Oh, is there a thing in the wide world more bitter?
God, where are you! I am crushed, wounded, stunned—and, oh—I am alone!
[April 10.]
I HAVE a sense of humor that partakes of the divine in life—for there are things even in this chaotic irony that are divine. My genius is not divine. My patheticness is not divine. My philosophy is not divine, nor my originality, nor my audacity of thought. These are peculiarly of the earth. But my sense of humor—
It is humor that is far too deep to admit of laughter. It is humor that makes my heart melt with a high, unequaled sense of pleasure and ripple down through my body like old yellow wine.
A rare tone in a person’s voice, a densely wrathful expression in a pair of slate-colored eyes, a fine, fine shade of comparison and contrast between a word in a conversation and an angleworm pattern in a calico dressing-jacket—these are things that make me conscious of divine emotion.
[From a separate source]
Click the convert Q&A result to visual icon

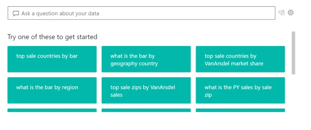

One day last summer an Italian peddler-woman stopped at the back door and rested herself. I stood in the doorway, and the peddler-woman and I talked. She had a dirty white handkerchief tied over her head—as all Italian peddler-women do—and she had a telescope valise filled with garters, and hairpins, and soap, and combs, and pencils, and china buttons on blue cards, and bean-shooters, and tacks, and dream-books, and mouth-organs, and green glass beads, and jews-harps. There is something fascinating about a peddler-woman’s telescope valise. This peddler-woman wore a black satine wrapper and an ancient cape. She said that she would like to stop and rest a while, and I told her she might. I had always wanted to talk to a peddler-woman, and my mother never would allow one in the house.
“Is it nice to be a peddler?” I asked her.